Mogajane told dialogue participants the government had used the room provided by tax revenue windfall of R182bn to balance a number of competing needs, including investing in infrastructure, maintaining social assistance, and paying off the country’s debt.
“The budget puts 59% of spending into the social wage. At the time of the medium-term budget policy statement in November last year, the increase in the social relief of distress grant of R44bn was not included in the estimates,” said Mogajane.
Kieswetter said the tax windfall was not only due to the high commodity prices over the past two years.
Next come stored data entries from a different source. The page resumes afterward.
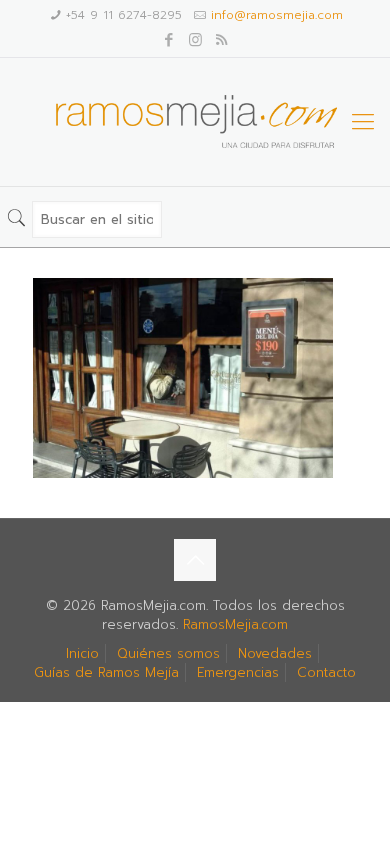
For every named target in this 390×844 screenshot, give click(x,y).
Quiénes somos (168, 653)
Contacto (326, 672)
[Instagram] (195, 40)
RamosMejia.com (235, 624)
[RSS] (221, 40)
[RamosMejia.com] (195, 122)
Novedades (275, 653)
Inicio (82, 653)
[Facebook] (169, 40)
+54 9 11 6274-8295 (124, 15)
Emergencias (238, 672)
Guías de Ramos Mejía (106, 672)
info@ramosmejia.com (277, 15)
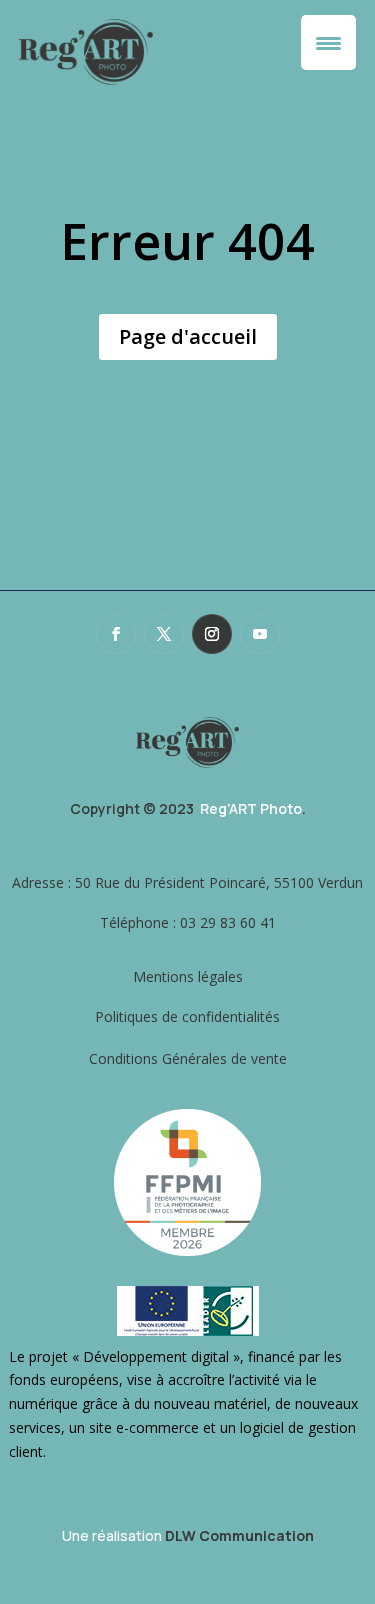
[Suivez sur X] (164, 634)
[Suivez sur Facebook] (116, 634)
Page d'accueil (188, 336)
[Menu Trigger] (328, 42)
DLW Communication (239, 1535)
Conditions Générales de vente (188, 1058)
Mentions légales (188, 976)
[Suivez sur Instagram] (212, 634)
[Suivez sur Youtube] (260, 634)
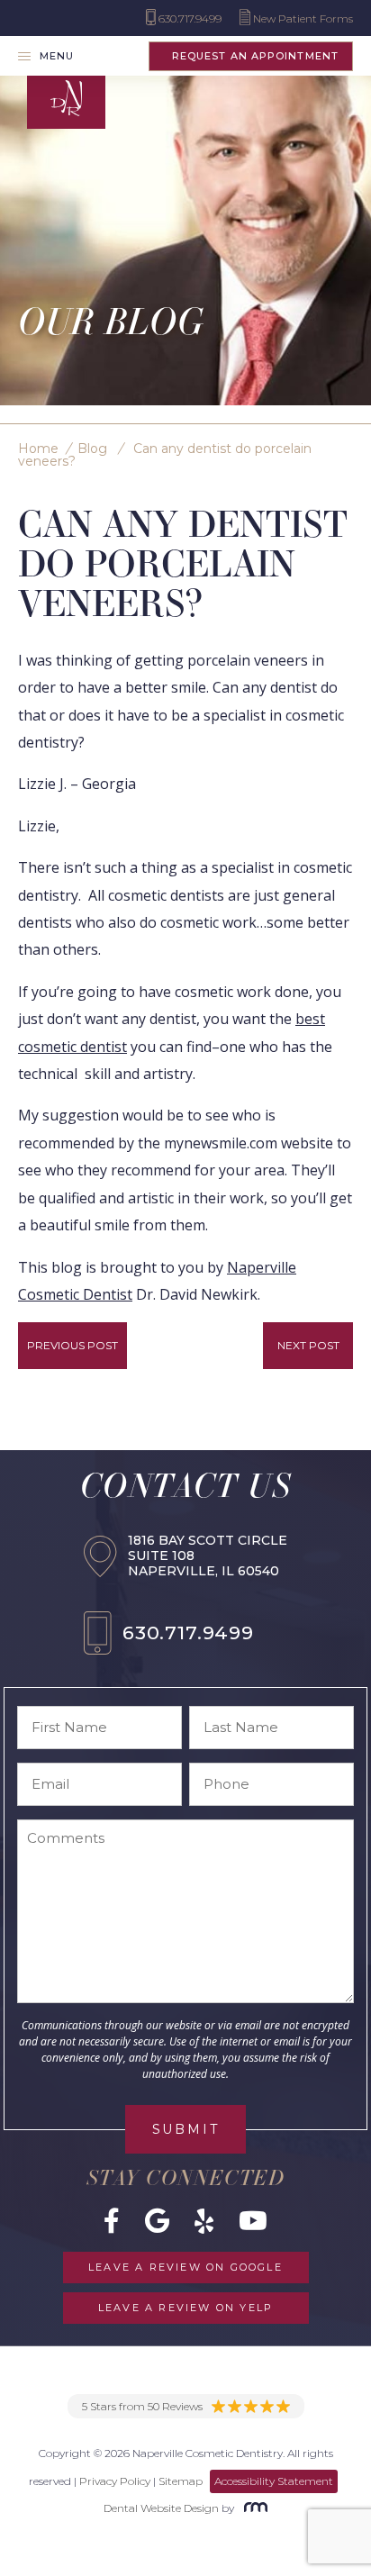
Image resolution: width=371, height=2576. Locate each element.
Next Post (308, 1345)
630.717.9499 (188, 1632)
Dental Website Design (161, 2508)
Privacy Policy (114, 2481)
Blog (92, 448)
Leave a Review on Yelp (185, 2307)
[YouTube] (253, 2220)
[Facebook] (111, 2220)
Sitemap (180, 2481)
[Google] (157, 2220)
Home (38, 448)
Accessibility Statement (273, 2481)
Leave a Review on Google (185, 2267)
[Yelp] (204, 2220)
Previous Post (72, 1345)
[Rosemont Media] (252, 2508)
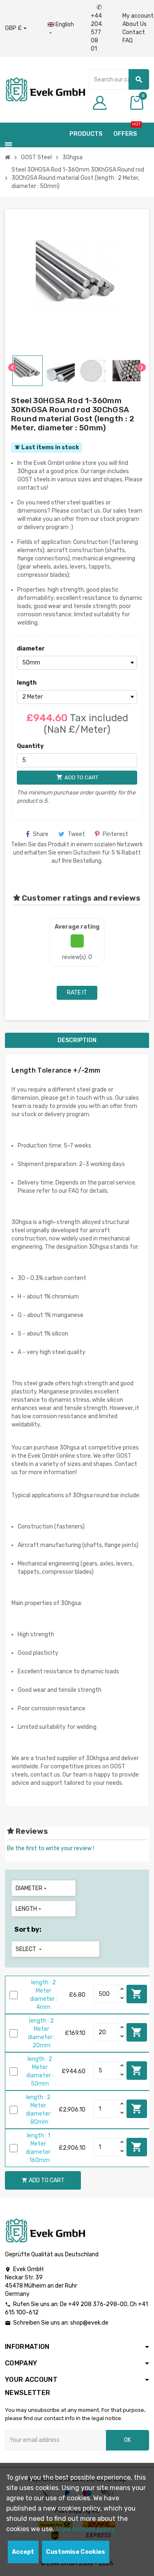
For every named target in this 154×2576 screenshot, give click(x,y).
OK (127, 2440)
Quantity (30, 746)
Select (29, 1949)
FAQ (127, 40)
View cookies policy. (86, 2529)
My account (138, 15)
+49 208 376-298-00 (97, 2304)
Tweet (76, 834)
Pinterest (115, 834)
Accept (23, 2551)
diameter (31, 648)
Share (40, 834)
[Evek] (45, 89)
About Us (134, 24)
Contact (133, 32)
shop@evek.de (89, 2322)
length (27, 682)
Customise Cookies (75, 2551)
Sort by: (27, 1929)
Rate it (77, 992)
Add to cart (137, 1994)
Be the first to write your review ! (50, 1848)
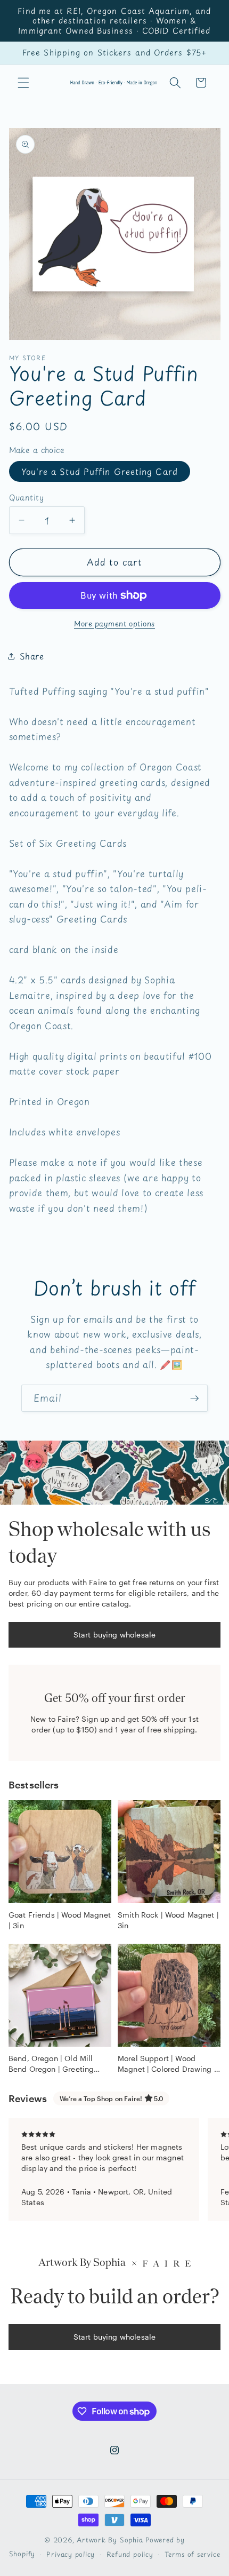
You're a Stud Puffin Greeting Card (99, 471)
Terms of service (192, 2554)
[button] (23, 83)
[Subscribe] (194, 1398)
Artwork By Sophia (110, 2540)
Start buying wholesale (114, 1634)
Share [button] (32, 656)
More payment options (114, 623)
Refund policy (130, 2554)
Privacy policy (70, 2554)
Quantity (26, 497)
He said the tax performance was more broad-based, with sectors such as manufacturing, logistics and telecom also performing well.
The revenue authority also managed to register 1.47-million taxpayers who were lapsed or unregistered and collected R3.6bn. Sars also succeeded in detecting VAT refund fraud of about R30bn. Kieswetter says overall, the various measures to close loopholes and leakages brought in revenue of R144bn.
Kieswetter said together with his leadership team, they were on a mission to bolster Sars capabilities by employing data and technology, but had a long way to go after a period of being hollowed out by state capture. “Sars has not even reached the halfway point of rebuilding itself following the period of state capture.”
The post-budget speech dialogue also consisted of a panel discussion between economic analyst Thabi Leoka and political analyst Sithembile Mbete, and moderated by former journalist Nikiwe Bikitsha. Leoka said she was surprised by what the government had done with limited resources, pressured in part by high debt-servicing costs. “We are a consumption-driven economy. We consume resources we could be putting into promoting investments and creating jobs,” said Leoka.
“SA does not have a money problem, it has an administration problem,” said Mbete. She said SA needs to address administrative issues in government functions such as home affairs and other service delivery points. She pointed to former public service & administration minister Ayanda Dlodlo’s reply to a parliamentary question, saying as much as 70% of SA’s 1.3-million civil servants have used sick leave — a trend which points to high absenteeism.
The dialogue took place just over a week into the start of Russia’s invasion of Ukraine, ahead of the vote at the UN, where SA abstained. “SA cannot sit on the fence forever. At some point we will have to take a stand,” said Leoka.